Activity:
Reproduce the data, keeping every word exactly as it is.

Data for review:
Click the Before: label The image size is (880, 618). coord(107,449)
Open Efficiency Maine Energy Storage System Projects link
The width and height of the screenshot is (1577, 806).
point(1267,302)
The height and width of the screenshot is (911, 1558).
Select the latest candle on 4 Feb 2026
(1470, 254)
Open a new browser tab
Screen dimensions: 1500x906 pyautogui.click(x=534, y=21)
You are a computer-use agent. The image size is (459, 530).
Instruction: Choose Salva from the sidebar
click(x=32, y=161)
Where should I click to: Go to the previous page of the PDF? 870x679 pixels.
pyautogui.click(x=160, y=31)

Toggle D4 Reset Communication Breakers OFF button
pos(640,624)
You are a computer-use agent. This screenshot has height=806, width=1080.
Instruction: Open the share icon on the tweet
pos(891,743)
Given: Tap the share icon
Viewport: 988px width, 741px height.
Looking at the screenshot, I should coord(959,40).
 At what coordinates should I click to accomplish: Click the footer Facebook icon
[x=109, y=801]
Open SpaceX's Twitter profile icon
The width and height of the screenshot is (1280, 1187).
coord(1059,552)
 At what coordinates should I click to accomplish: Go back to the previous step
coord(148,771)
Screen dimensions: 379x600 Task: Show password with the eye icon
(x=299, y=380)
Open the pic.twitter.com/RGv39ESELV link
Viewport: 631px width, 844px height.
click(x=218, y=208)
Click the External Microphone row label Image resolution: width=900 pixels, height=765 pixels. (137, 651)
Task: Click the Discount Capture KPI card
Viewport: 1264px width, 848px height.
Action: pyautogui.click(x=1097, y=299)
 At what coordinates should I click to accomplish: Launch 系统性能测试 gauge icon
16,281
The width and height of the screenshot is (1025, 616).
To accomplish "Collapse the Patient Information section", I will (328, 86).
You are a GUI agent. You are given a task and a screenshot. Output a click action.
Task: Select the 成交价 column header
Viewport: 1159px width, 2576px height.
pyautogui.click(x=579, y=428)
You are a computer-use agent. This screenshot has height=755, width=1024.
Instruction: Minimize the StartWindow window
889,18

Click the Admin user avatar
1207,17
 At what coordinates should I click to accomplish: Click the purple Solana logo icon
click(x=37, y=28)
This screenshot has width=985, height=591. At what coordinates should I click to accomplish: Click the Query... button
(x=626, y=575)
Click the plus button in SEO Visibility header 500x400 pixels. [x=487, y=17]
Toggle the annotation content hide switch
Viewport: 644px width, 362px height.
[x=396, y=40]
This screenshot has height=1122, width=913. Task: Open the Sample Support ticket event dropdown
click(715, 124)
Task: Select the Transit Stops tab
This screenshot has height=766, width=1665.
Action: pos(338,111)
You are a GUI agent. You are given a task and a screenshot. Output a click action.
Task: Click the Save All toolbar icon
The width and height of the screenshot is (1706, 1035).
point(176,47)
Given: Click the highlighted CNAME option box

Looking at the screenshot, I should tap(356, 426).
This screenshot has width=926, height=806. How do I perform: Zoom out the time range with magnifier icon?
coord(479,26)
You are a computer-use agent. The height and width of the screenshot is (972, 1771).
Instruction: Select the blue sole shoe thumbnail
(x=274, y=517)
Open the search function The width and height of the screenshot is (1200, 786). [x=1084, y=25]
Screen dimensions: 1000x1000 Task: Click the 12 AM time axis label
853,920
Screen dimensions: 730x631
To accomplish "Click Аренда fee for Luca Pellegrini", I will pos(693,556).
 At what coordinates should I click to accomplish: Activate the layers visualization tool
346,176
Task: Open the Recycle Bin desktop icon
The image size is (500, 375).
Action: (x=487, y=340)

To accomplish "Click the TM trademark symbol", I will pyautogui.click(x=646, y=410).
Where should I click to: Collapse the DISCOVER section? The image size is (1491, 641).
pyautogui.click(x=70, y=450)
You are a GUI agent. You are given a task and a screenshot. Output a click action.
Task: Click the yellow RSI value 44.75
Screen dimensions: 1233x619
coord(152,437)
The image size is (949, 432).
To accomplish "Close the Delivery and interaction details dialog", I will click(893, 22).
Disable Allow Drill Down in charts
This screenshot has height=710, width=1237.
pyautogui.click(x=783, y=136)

Answer to this exercise:
Click the Before: label The image size is (880, 618). coord(107,449)
Open Efficiency Maine Energy Storage System Projects link
The width and height of the screenshot is (1577, 806).
point(1267,302)
The height and width of the screenshot is (911, 1558).
Select the latest candle on 4 Feb 2026
(1470, 254)
Open a new browser tab
Screen dimensions: 1500x906 pyautogui.click(x=534, y=21)
You are a computer-use agent. The image size is (459, 530).
Instruction: Choose Salva from the sidebar
click(x=32, y=161)
Where should I click to: Go to the previous page of the PDF? 870x679 pixels.
pyautogui.click(x=160, y=31)

Toggle D4 Reset Communication Breakers OFF button
pos(640,624)
You are a computer-use agent. This screenshot has height=806, width=1080.
Instruction: Open the share icon on the tweet
pos(891,743)
Given: Tap the share icon
Viewport: 988px width, 741px height.
Looking at the screenshot, I should coord(959,40).
 At what coordinates should I click to accomplish: Click the footer Facebook icon
[x=109, y=801]
Open SpaceX's Twitter profile icon
The width and height of the screenshot is (1280, 1187).
coord(1059,552)
 At what coordinates should I click to accomplish: Go back to the previous step
coord(148,771)
Screen dimensions: 379x600 Task: Show password with the eye icon
(x=299, y=380)
Open the pic.twitter.com/RGv39ESELV link
Viewport: 631px width, 844px height.
click(x=218, y=208)
Click the External Microphone row label Image resolution: width=900 pixels, height=765 pixels. (137, 651)
Task: Click the Discount Capture KPI card
Viewport: 1264px width, 848px height.
Action: pyautogui.click(x=1097, y=299)
 At what coordinates should I click to accomplish: Launch 系统性能测试 gauge icon
16,281
The width and height of the screenshot is (1025, 616).
To accomplish "Collapse the Patient Information section", I will (328, 86).
You are a GUI agent. You are given a task and a screenshot. Output a click action.
Task: Select the 成交价 column header
Viewport: 1159px width, 2576px height.
pyautogui.click(x=579, y=428)
You are a computer-use agent. This screenshot has height=755, width=1024.
Instruction: Minimize the StartWindow window
889,18

Click the Admin user avatar
1207,17
 At what coordinates should I click to accomplish: Click the purple Solana logo icon
click(x=37, y=28)
This screenshot has width=985, height=591. At what coordinates should I click to accomplish: Click the Query... button
(x=626, y=575)
Click the plus button in SEO Visibility header 500x400 pixels. [x=487, y=17]
Toggle the annotation content hide switch
Viewport: 644px width, 362px height.
[x=396, y=40]
This screenshot has height=1122, width=913. Task: Open the Sample Support ticket event dropdown
click(715, 124)
Task: Select the Transit Stops tab
This screenshot has height=766, width=1665.
Action: pos(338,111)
You are a GUI agent. You are given a task and a screenshot. Output a click action.
Task: Click the Save All toolbar icon
The width and height of the screenshot is (1706, 1035).
point(176,47)
Given: Click the highlighted CNAME option box

Looking at the screenshot, I should tap(356, 426).
This screenshot has width=926, height=806. How do I perform: Zoom out the time range with magnifier icon?
coord(479,26)
You are a computer-use agent. The height and width of the screenshot is (972, 1771).
Instruction: Select the blue sole shoe thumbnail
(x=274, y=517)
Open the search function The width and height of the screenshot is (1200, 786). [x=1084, y=25]
Screen dimensions: 1000x1000 Task: Click the 12 AM time axis label
853,920
Screen dimensions: 730x631
To accomplish "Click Аренда fee for Luca Pellegrini", I will pos(693,556).
 At what coordinates should I click to accomplish: Activate the layers visualization tool
346,176
Task: Open the Recycle Bin desktop icon
The image size is (500, 375).
Action: (x=487, y=340)

To accomplish "Click the TM trademark symbol", I will pyautogui.click(x=646, y=410).
Where should I click to: Collapse the DISCOVER section? The image size is (1491, 641).
pyautogui.click(x=70, y=450)
You are a GUI agent. You are given a task and a screenshot. Output a click action.
Task: Click the yellow RSI value 44.75
Screen dimensions: 1233x619
coord(152,437)
The image size is (949, 432).
To accomplish "Close the Delivery and interaction details dialog", I will click(893, 22).
Disable Allow Drill Down in charts
This screenshot has height=710, width=1237.
pyautogui.click(x=783, y=136)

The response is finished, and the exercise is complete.